The present disclosure relates to an inverter, and more particularly, to a communication method in an inverter system including a plurality of inverts.
In modern industries, most of driving devices include motors, and inverters are required to precisely control the motors. Additionally, a Programmable Logic Controller (PLC) is currently used as a method of controlling a plurality of inverters.
Moreover, motors are indispensable across all industries, and therefore, the need for inverters is increased. As devices for efficiently controlling motors, inverters reduce power consumption of motors and increase their energy efficiency.
Recently, linking and operating a plurality of motors become more frequent, and accordingly, a linking operation by sharing information on a plurality of inverters becomes more frequent.
As mentioned above, when inverters are in linking operations, a plurality of inverters need to exchange information data or command data with each other in order to smoothly drive motors.
FIG. 1 is a schematic view illustrating a configuration of a related art inverter system.
Referring to FIG. 1, an inverter communication system includes a communication device 10, a plurality of inverters 20-1, 20-2, 20-3, and 20-4, and a plurality of motors 30-1, 30-2, 30-3, and 30-4 driven by controls of the inverters 20-1, 20-2, 20-3, and 20-4.
The communication device 10 operates as a communication master for communication between the plurality of inverters 20-1, 20-2, 20-3, and 20-4.
The plurality of inverters 20-1, 20-2, 20-3, and 20-4 serve as a slave device to perform a communication with the communication device 10 through a communication line. Additionally, the plurality of inverters 20-1, 20-2, 20-3, and 20-4 and the communication device 10 exchange mutual data with each other through the communication line.

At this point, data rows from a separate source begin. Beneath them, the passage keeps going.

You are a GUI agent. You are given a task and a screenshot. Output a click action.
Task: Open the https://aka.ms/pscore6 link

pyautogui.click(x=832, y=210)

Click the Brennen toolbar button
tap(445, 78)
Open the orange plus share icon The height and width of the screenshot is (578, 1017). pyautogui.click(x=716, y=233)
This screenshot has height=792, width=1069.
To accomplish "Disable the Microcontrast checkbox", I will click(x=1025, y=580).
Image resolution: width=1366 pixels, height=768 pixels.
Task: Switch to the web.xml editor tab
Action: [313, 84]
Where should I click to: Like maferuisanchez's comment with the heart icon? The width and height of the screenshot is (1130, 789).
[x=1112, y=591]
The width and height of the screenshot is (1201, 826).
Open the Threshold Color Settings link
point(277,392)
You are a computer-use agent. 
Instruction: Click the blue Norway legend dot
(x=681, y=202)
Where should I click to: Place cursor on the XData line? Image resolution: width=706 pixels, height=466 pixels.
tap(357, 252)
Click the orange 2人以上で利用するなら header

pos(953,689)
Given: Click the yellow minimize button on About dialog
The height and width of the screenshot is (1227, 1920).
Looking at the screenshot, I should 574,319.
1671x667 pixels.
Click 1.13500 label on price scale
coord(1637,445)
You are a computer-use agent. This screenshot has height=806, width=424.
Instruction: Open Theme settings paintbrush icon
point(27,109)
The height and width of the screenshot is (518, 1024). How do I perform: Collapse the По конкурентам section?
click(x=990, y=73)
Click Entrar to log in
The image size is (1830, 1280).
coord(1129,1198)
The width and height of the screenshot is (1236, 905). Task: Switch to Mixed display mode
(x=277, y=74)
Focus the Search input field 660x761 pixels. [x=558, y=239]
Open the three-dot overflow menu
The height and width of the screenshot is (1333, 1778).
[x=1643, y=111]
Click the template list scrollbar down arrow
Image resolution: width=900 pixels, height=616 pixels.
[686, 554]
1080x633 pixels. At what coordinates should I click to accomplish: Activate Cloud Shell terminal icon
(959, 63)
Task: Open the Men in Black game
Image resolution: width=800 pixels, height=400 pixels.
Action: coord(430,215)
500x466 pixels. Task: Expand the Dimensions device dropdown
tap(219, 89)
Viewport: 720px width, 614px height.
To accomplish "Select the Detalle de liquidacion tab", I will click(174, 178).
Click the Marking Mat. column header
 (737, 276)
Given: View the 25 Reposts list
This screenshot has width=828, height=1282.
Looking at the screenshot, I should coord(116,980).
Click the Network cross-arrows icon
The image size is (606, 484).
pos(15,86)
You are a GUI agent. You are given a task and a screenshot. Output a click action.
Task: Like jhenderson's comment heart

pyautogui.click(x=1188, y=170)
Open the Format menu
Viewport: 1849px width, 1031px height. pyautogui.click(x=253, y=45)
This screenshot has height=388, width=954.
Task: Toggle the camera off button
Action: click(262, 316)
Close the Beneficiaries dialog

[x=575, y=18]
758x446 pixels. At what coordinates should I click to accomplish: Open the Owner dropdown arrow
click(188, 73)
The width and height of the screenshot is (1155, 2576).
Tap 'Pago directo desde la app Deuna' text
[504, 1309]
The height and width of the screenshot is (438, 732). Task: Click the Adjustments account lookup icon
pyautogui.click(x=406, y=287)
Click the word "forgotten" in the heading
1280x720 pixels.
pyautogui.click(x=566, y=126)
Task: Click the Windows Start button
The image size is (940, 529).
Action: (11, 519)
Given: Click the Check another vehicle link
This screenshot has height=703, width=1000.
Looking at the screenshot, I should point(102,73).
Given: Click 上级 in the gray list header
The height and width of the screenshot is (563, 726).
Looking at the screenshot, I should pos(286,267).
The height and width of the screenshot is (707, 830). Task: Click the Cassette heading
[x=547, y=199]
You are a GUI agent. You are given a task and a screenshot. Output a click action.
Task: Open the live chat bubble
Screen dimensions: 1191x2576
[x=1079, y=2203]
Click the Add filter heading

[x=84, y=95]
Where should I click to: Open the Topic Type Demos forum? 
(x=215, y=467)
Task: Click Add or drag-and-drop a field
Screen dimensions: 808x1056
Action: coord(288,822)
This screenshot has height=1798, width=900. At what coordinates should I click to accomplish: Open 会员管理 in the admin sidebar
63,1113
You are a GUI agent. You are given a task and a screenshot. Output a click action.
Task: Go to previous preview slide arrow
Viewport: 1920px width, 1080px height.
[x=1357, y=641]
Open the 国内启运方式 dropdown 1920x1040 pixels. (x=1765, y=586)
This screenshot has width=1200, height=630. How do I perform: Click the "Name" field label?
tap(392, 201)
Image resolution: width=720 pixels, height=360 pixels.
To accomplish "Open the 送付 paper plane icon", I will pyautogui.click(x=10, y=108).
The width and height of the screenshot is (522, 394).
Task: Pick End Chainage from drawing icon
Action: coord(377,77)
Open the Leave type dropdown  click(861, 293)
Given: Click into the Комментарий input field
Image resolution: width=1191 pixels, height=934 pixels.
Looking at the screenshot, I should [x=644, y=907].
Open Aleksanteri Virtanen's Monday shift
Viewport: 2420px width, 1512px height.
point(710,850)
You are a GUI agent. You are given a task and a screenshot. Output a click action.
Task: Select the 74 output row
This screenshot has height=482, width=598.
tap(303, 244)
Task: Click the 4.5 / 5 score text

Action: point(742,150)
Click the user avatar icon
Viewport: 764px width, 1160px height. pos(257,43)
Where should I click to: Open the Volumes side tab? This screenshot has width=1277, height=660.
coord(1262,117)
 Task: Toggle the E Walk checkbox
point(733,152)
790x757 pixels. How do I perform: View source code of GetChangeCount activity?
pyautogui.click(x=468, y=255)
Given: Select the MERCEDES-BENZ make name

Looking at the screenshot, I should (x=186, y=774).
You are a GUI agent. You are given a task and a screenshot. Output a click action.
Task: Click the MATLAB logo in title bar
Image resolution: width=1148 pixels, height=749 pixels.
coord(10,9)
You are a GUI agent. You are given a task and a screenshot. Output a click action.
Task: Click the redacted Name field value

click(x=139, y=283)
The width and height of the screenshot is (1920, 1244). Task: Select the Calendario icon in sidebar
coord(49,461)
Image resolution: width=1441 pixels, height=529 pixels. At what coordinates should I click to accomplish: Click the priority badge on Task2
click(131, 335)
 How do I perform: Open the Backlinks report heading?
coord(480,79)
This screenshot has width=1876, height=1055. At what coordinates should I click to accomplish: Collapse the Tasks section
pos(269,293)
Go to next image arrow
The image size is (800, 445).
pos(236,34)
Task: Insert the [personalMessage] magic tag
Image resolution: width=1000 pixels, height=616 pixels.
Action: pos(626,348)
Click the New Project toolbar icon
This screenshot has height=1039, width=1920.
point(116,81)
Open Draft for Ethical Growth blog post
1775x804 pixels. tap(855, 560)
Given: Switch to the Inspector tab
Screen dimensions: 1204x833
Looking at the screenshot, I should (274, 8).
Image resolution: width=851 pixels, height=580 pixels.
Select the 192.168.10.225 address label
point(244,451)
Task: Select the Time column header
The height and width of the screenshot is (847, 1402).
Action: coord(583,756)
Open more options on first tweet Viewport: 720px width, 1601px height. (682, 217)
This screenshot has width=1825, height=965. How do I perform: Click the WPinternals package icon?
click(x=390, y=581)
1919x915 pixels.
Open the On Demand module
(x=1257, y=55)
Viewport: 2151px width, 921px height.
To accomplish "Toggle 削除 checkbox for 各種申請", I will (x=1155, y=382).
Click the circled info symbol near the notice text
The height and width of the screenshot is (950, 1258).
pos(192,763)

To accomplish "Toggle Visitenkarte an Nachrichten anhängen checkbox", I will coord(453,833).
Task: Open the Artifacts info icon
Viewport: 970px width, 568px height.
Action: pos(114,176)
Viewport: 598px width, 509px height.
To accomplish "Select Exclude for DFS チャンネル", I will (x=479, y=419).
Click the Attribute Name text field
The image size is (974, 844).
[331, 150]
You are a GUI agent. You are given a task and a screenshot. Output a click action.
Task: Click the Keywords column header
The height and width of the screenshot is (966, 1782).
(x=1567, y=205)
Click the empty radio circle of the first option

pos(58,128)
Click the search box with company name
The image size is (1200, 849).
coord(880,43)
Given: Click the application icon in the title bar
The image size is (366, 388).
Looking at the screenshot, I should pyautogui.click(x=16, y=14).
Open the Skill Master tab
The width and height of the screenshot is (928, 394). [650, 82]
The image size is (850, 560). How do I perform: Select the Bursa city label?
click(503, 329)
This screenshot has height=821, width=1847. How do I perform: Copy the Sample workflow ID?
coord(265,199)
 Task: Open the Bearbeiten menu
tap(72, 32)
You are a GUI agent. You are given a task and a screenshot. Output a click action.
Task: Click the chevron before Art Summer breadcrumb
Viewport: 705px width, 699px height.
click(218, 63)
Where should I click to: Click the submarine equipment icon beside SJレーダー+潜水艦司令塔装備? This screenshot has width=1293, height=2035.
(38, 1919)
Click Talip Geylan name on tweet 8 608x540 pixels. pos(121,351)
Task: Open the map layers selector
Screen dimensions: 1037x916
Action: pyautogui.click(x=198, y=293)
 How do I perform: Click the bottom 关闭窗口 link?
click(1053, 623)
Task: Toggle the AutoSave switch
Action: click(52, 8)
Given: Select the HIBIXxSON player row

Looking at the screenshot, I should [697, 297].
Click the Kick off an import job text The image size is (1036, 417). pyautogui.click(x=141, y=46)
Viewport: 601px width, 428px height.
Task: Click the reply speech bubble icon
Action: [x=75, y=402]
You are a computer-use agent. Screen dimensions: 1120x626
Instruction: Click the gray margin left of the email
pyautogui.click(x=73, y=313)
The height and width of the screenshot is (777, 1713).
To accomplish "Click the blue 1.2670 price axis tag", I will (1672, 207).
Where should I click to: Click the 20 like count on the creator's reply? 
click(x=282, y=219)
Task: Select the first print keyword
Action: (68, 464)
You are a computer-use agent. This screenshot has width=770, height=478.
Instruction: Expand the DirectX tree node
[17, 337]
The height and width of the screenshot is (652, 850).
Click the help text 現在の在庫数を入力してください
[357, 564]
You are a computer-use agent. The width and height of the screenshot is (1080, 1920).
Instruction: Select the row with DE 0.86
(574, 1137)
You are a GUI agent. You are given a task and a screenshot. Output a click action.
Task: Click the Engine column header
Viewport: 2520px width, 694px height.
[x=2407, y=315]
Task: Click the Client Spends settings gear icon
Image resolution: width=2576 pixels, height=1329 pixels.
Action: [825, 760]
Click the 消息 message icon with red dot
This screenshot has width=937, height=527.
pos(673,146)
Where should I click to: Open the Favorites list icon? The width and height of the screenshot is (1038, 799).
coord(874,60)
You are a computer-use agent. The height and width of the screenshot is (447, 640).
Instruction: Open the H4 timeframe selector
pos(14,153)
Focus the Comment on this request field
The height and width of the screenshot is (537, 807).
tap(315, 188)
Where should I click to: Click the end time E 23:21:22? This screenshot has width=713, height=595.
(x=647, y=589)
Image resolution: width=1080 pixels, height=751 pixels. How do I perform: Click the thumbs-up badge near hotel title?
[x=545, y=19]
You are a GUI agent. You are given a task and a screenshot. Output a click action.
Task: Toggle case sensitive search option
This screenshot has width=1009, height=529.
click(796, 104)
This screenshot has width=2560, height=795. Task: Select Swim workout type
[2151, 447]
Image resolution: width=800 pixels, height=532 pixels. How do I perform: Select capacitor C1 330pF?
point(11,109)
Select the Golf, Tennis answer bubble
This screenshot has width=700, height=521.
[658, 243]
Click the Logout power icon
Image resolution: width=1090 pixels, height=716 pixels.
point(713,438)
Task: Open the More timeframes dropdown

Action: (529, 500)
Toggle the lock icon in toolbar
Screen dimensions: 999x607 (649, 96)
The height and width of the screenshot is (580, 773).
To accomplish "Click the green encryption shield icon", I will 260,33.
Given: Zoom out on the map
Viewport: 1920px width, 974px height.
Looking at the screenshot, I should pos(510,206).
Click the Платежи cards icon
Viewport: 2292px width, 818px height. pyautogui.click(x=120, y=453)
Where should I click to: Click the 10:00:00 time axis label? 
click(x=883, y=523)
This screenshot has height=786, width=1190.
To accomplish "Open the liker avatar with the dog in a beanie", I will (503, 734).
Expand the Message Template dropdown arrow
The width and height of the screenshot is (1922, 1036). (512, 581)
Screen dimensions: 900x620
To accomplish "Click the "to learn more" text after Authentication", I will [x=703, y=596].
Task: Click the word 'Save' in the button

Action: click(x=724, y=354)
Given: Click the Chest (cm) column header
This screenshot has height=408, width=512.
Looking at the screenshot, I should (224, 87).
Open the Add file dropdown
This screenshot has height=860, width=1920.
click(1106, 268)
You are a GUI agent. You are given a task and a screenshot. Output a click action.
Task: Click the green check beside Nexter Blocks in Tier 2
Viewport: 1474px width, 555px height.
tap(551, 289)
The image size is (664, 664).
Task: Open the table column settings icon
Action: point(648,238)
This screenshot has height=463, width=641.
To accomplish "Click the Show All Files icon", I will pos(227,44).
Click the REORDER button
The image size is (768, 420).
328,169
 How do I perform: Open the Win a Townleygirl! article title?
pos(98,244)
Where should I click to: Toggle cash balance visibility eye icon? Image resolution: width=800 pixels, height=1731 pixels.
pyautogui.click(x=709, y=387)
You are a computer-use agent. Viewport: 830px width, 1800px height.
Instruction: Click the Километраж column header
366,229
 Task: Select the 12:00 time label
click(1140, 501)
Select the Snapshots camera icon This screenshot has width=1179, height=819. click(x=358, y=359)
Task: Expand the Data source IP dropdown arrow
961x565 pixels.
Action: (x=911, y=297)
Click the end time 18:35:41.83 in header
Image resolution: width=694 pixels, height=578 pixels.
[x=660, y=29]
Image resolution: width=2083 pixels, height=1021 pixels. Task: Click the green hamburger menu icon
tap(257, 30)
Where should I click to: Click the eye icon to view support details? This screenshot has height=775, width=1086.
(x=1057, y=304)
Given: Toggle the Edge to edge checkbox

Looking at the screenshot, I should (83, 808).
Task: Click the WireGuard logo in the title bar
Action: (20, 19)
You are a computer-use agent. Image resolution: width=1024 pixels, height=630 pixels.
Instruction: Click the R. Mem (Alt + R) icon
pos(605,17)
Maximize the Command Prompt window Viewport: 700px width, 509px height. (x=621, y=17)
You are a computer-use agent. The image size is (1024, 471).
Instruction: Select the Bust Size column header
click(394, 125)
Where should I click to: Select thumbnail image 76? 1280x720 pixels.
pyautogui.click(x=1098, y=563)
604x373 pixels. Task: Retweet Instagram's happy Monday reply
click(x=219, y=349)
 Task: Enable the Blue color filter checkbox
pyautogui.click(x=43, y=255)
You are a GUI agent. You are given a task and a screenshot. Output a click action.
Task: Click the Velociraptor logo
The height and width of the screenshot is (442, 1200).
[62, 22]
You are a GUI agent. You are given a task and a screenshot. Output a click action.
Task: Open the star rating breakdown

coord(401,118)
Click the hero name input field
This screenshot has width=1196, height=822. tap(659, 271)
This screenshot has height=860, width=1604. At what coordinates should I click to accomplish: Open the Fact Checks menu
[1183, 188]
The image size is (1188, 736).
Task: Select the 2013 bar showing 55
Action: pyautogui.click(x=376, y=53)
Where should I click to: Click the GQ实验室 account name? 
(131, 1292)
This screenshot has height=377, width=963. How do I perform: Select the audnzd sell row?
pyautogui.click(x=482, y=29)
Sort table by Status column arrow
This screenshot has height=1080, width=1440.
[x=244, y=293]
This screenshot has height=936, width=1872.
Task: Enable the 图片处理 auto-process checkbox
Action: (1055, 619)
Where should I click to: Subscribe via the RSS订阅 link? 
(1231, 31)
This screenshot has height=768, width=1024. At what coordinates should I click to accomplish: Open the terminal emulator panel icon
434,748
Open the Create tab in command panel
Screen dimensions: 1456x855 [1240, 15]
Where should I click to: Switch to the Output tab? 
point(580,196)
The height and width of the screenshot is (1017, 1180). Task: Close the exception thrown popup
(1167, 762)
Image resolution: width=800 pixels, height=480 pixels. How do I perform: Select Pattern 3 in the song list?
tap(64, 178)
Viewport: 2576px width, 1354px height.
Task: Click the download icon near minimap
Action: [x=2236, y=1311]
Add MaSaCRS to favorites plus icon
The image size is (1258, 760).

The communication device 10 collects data through communication with each of the plurality of inverters 20-1, 20-2, 20-3, and 20-4, and controls each of the plurality of inverters 20-1, 20-2, 20-3, and 20-4 by using the collected data.
In the same manner, the communication device 10 may efficiently control the plurality of inverters 20-1, 20-2, 20-3, and 20-4 in a complex system or a large scale system.
However, if there are a plurality of motors 30-1, 30-2, 30-3, and 30-4 (for example, two to five motors), the structure of the inverter system becomes complex. Accordingly, operators may make errors easily.
Additionally, since the inverter system includes the additional communication device 10, system building costs are increased.
Additionally, since the communication device 10 needs to be installed in a different place than a place where the plurality of inverters 20-1, 20-2, 20-3, and 20-4 are installed, installation space may be wasted.
Moreover, since the inverters 20-1, 20-2, 20-3, and 20-4 communicate with the communication device 10 that operates as the master, a communication line used for communicating with the communication device 10 becomes longer. Therefore, errors may occur in communication data according to external environmental conditions such as noise.